L’azione si inserisce nel progetto più generale approvato dall’Ufficio Patrimonio Unesco del Mibact sulla base di una proposta di bando presentata dal Comune di Sassari a valere sulla legge 77/2006 per la salvaguardia del patrimonio culturale immateriale Unesco, che a gennaio, prima della chiusura Covid, aveva prodotto un’importante azione di promozione e valorizzazione nella Città di Bratislava, dove era stata avviata una significativa interlocuzione con l’Ambasciata italiana e l’Istituto Italiano di Cultura, arricchita peraltro dagli incontri in prospettiva di nuove attività di collaborazione che la dottoressa Nardi ha tenuto con i direttori degli Istituti Italiani di Cultura di Vienna, Budapest e Praga, al momento solo sospese. 

la Varia di Palmi

«Gli eventi – dice Patrizia Nardi – hanno l’obiettivo di testimoniare il valore del patrimonio culturale immateriale delle feste anche in un tempo imprevisto che è diventato sospeso nelle nostre vite, una testimonianza che vuole essere una restituzione alle comunità attraverso le immagini emozionanti del “ripreso” dalla troupe del regista Francesco De Melis nelle nostre piazze, accanto e sotto le nostre Macchine, nelle nostre chiese. La finalità, trasferire al Segretariato Generale Unesco a Parigi un rapporto sull’attività di salvaguardia e valorizzazione svolta pur in un tempo di limitazione fisica delle relazioni e dei contatti tra gli individui, gruppi, comunità. Una sorta di “affresco digitale” in esterna, sulle facciate dell’architettura storica-urbana delle città, così come già sperimentato nella città di Gubbio. Ringrazio molto l’Istituto -che è partner di progetto insieme alla Open Lab Company che si occuperà del progetto tecnico di installazione- con il quale condividiamo importanti percorsi di valorizzazione della rete, nazionali ed internazionali e un grazie sentito al Comune di Sassari e agli uffici dell’assessorato alla Cultura, soggetti insieme ai quali abbiamo messo in atto un’ottima pratica amministrativa di condivisione. Le nostre feste torneranno sulle nostre piazze e noi saremo lì ad aspettarle».

I Gigli di Nola

«L’Amministrazione comunale – illustra l’assessora alla Cultura Rosanna Arru – sta portando avanti una serie di azioni che uniscono cultura, tradizione e innovazione per tutelare, valorizzare e promuovere la tradizione plurisecolare legata ai Candelieri. Oltre al prestigioso evento dedicato alla Rete delle Macchine a Spalla, sempre nel mese di settembre a Sassari verrà inaugurato un progetto innovativo che prevede l’utilizzo della realtà aumentata: attraverso contenuti audiovisivi e di animazione digitale la storia dei Candelieri prenderà vita e coinvolgerà il pubblico. Una programmazione accuratamente progettata al fine di ottimizzare le risorse e ottenere risultati di eccellenza con l’obiettivo di promuovere il tessuto socio-culturale locale».

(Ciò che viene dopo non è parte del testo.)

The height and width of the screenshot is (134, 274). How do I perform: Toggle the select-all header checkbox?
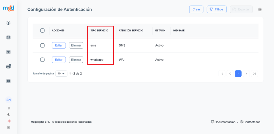[42, 31]
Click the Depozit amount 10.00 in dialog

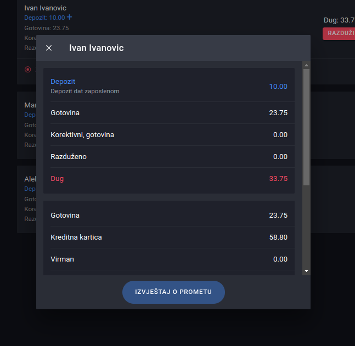coord(278,87)
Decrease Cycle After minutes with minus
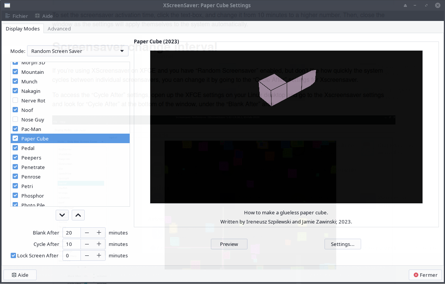 pyautogui.click(x=87, y=244)
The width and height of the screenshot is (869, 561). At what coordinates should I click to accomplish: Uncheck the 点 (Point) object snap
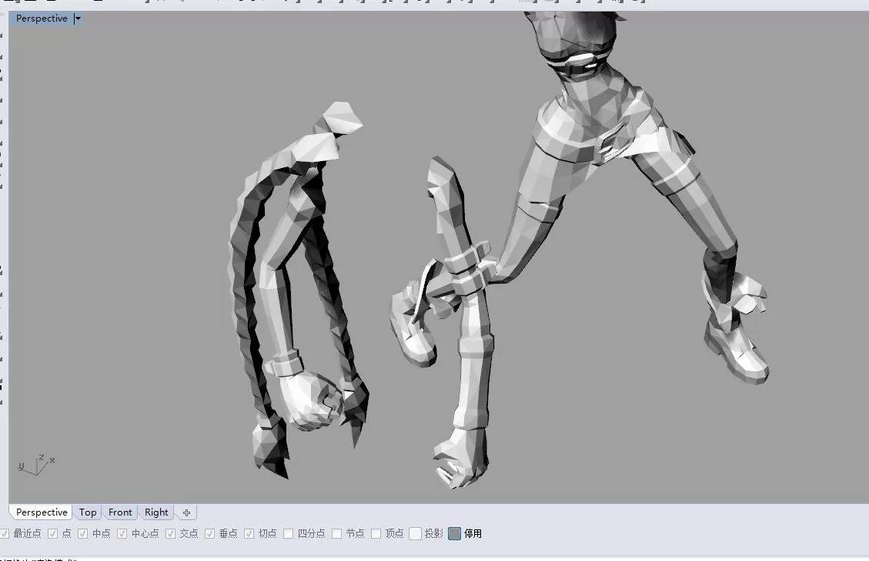[53, 532]

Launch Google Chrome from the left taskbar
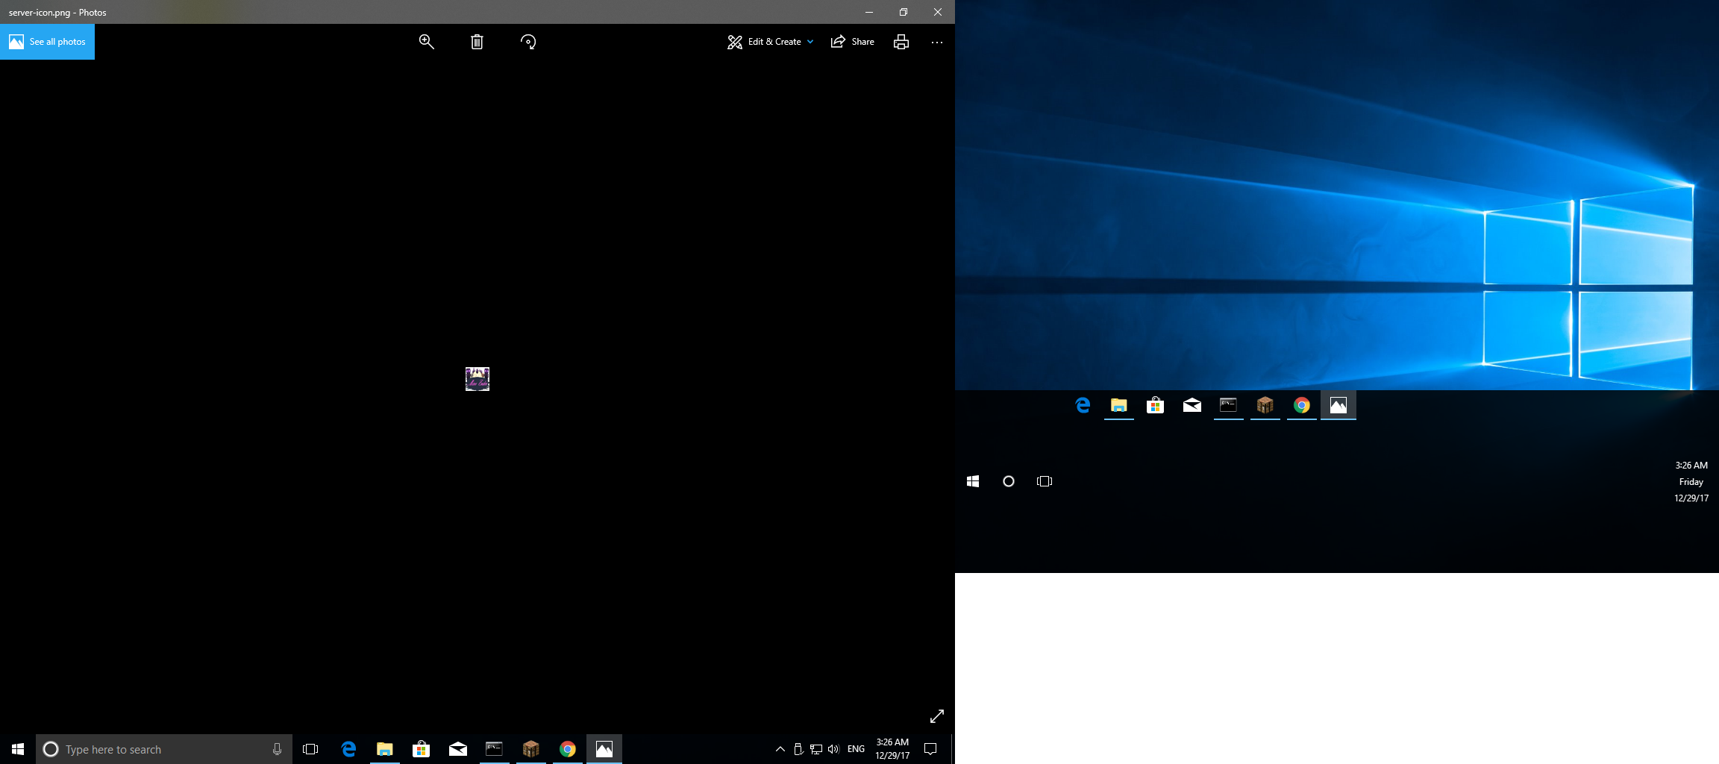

«Il progetto di documentazione per immagini degli eventi rituali e festivi – spiega il professor Leandro Ventura, direttore dell’Istituto Centrale per il Patrimonio Immateriale – che coinvolge il nostro Istituto e la Rete delle Grandi Macchine a Spalla Unesco, è stato impostato fin dall’inizio con un’ottica diversa dalla tradizionale documentazione audiovisiva di carattere etnografico. I materiali fino a oggi prodotti, con la regia di Francesco De Melis, hanno infatti voluto registrare la memoria di un evento con un carattere fortemente estetico, che non solo ha consentito di vedere con occhi diversi quanto si stava filmando e acquisire così nuove informazioni, ma ha avvicinato il film documentario agli esiti formali propri delle opere di video-arte».